Kansas Couple Has 2,000+ Brown Recluse Spiders In Their Home

Diane Barger had been living in her Lenexa, Kansas, home for more than five years when her 13-year-old daughter noticed there was something distinctive about the spiders she had seen so often in the 150-year-old house. Many of them had the shape of a violin on their backs, which is a characteristic of the dreaded brown recluse spider. Their venom is said to be so poisonous that a single bite can be fatal. Barger quickly collected a few of the spiders and headed down to the University of Kansas, where her son had just enrolled as an entomology major. Indeed, her daughter had been right. The spiders were brown recluse spiders. That finding sent Barger and her husband off on a mission that led to new thinking about the threat of brown recluse spiders. Richard S. Vetter, a researcher at the University of California’s Department of Entomology is the leading expert in the field of brown recluse spiders. Vetter asked the Bargers to capture as many spiders as they could — dead or alive — and send them to him.
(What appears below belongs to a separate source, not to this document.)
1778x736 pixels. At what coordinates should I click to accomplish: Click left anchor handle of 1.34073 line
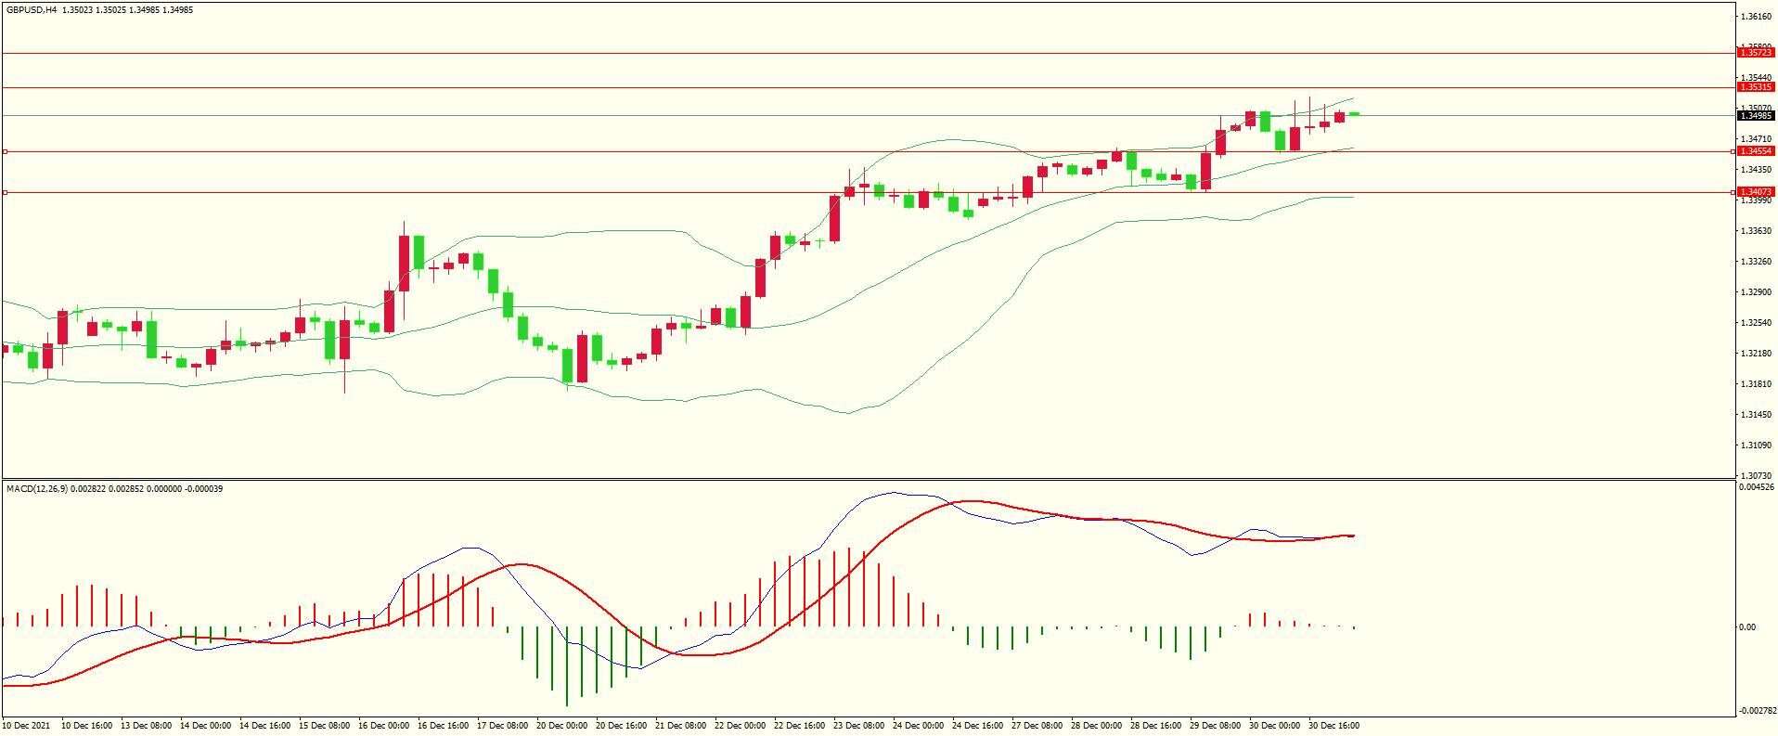(5, 192)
So, for six months, the family crawled around from the attic to the basement of their old limestone house and wound up catching a staggering 2,055 brown recluse spiders. What amazed researchers is that not one of the family members had ever been bitten. After months of research, Vetter and his team came to one conclusion: Many skin lesions are misdiagnosed by doctors as brown recluse spider bites. The fact that a family of four was living in a house with approximately 2,000 brown recluse spiders for five years without one single spider bite means the brown recluse has been getting a bad rap all these years. Now, arachnologists say that brown recluse spiders are very shy and rarely bite humans.